Asus Maximus Formula 2 (P45)
Gigabyte 1024MB GTX460 OC
Windows 7 64bit

EDIT: I've just worked out this happens when the GPU clocks are throttled back. However it should still show as version 2.0 ?


----------



## W1zzard (Oct 22, 2010)

power saving turns down the pcie settings


----------



## caribpapi (Oct 28, 2010)

W1zzard said:


> power saving turns down the pcie settings


Do you mean power saving in Windows? Because I have my computer, which is also on Windows 7 64bit, on High Performance settings and it also shows that I am running at 1.1 speeds. 

EVGA 750i Motherboard
EVGA GTX 460 Card


----------



## heky (Oct 28, 2010)

My readings stay on 2.0 even when the clocks are throttled back.(2d idle)


----------



## W1zzard (Oct 28, 2010)

caribpapi said:


> Do you mean power saving in Windows?
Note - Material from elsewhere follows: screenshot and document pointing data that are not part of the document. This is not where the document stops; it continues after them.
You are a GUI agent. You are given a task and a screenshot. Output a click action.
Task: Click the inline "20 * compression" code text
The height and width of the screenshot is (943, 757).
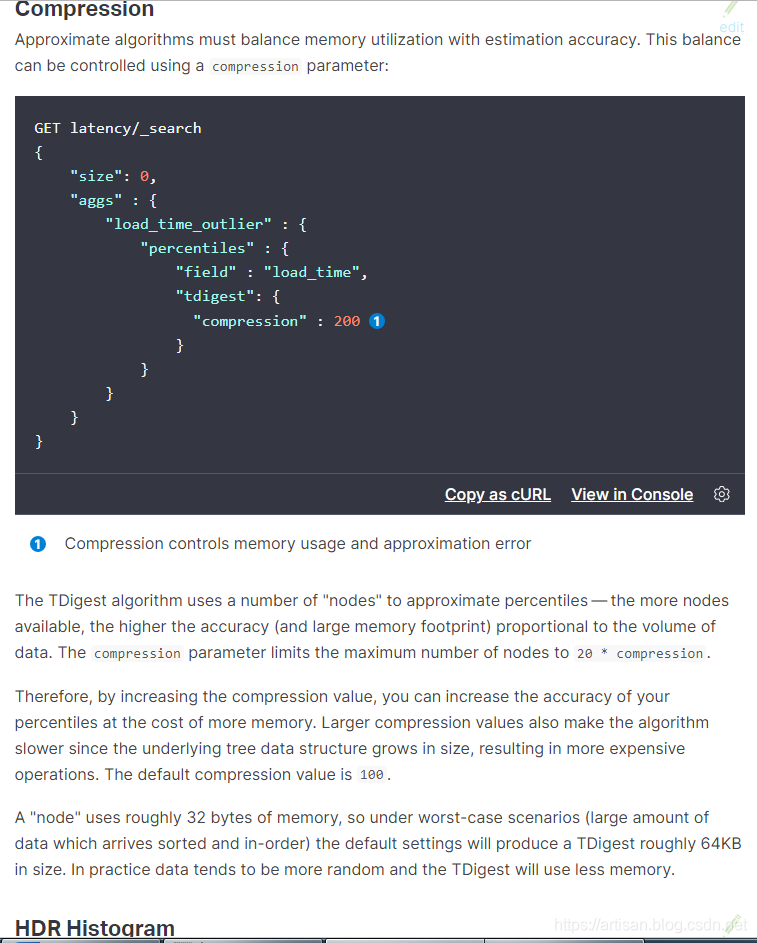tap(640, 653)
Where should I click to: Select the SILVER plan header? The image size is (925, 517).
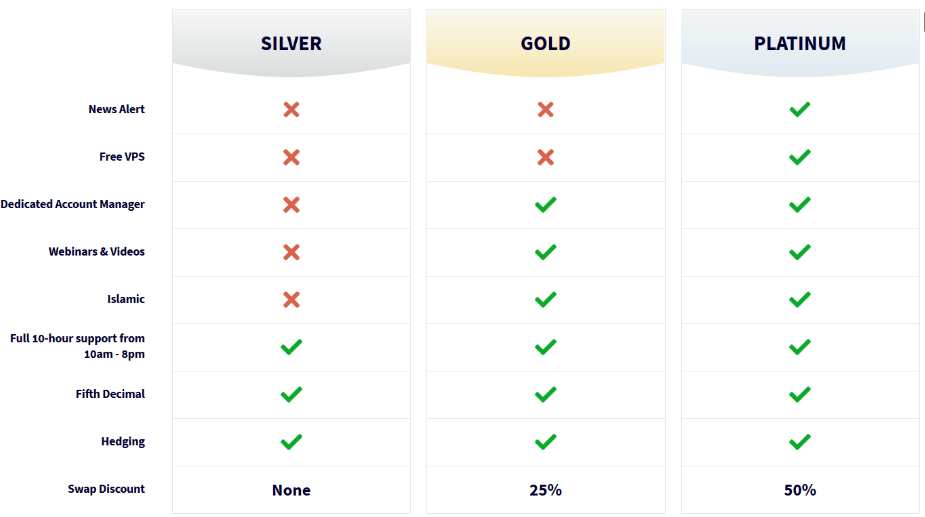pos(291,43)
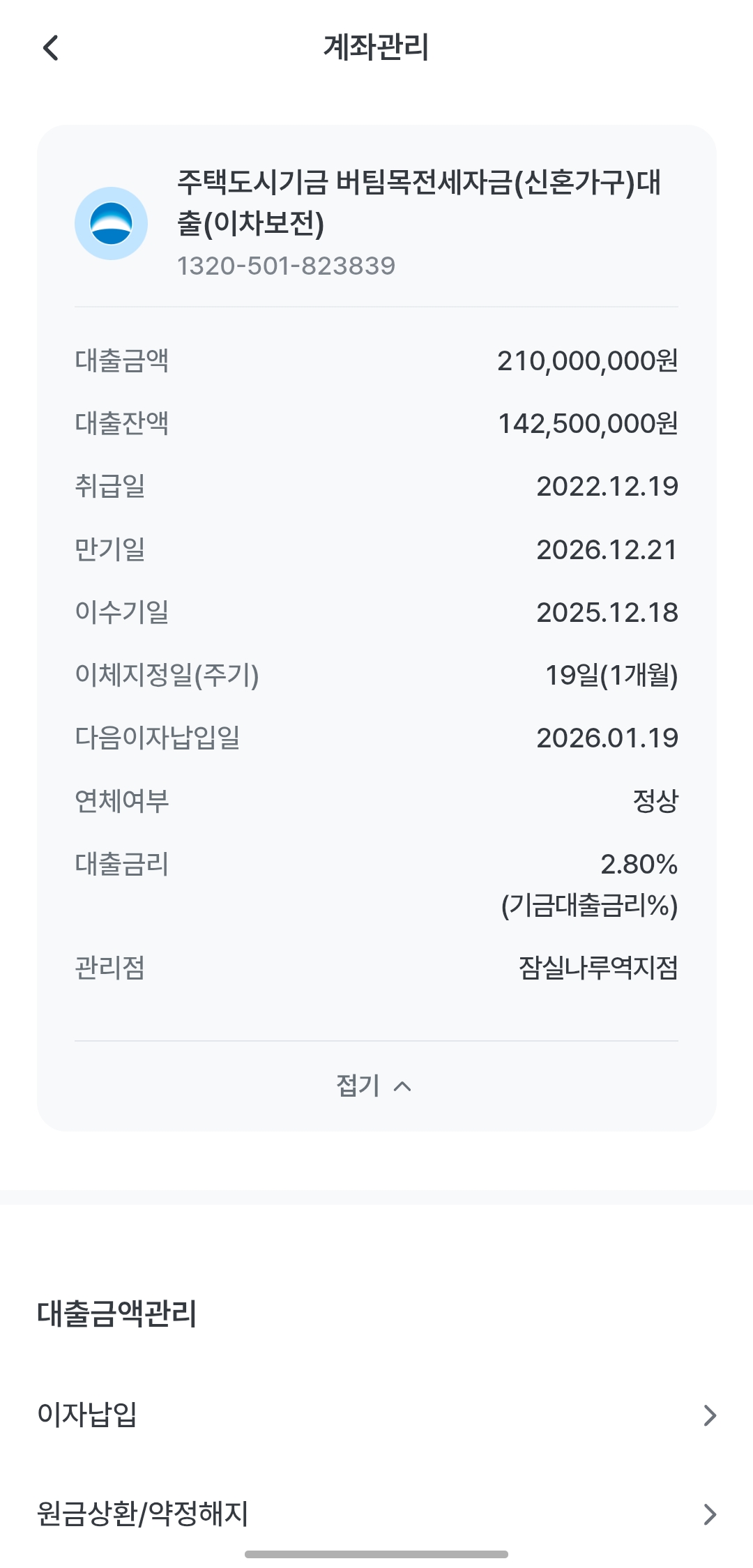This screenshot has width=753, height=1568.
Task: Tap the loan product name title
Action: [418, 202]
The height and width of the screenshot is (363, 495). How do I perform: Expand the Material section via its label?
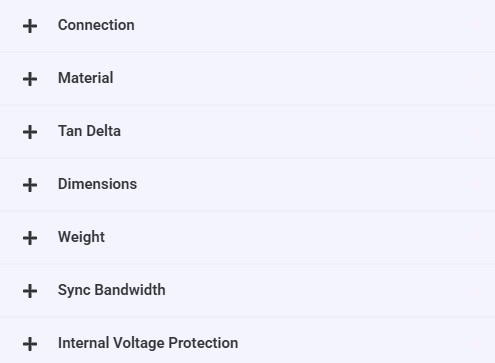(86, 78)
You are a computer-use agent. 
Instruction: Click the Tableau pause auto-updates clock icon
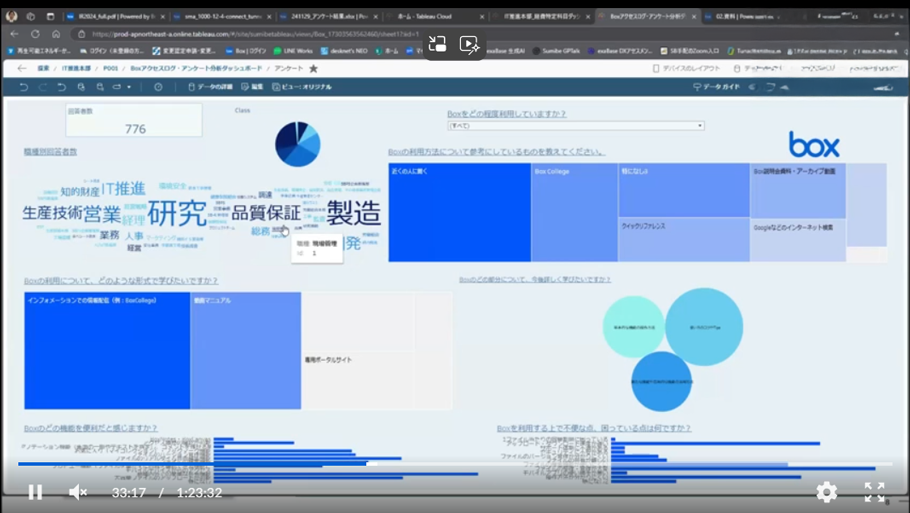coord(158,87)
Because I have my computer, which is also on Windows 7 64bit, on High Performance settings and it also shows that I am running at 1.1 speeds.
> 
> EVGA 750i Motherboard
> EVGA GTX 460 Card



did you check the pcie power management settings there?


----------



## caribpapi (Oct 28, 2010)

W1zzard said:


> did you check the pcie power management settings there?


Yes and Link State Power Management is set to OFF. Could it just be something specific to the GTX 460 cards?


----------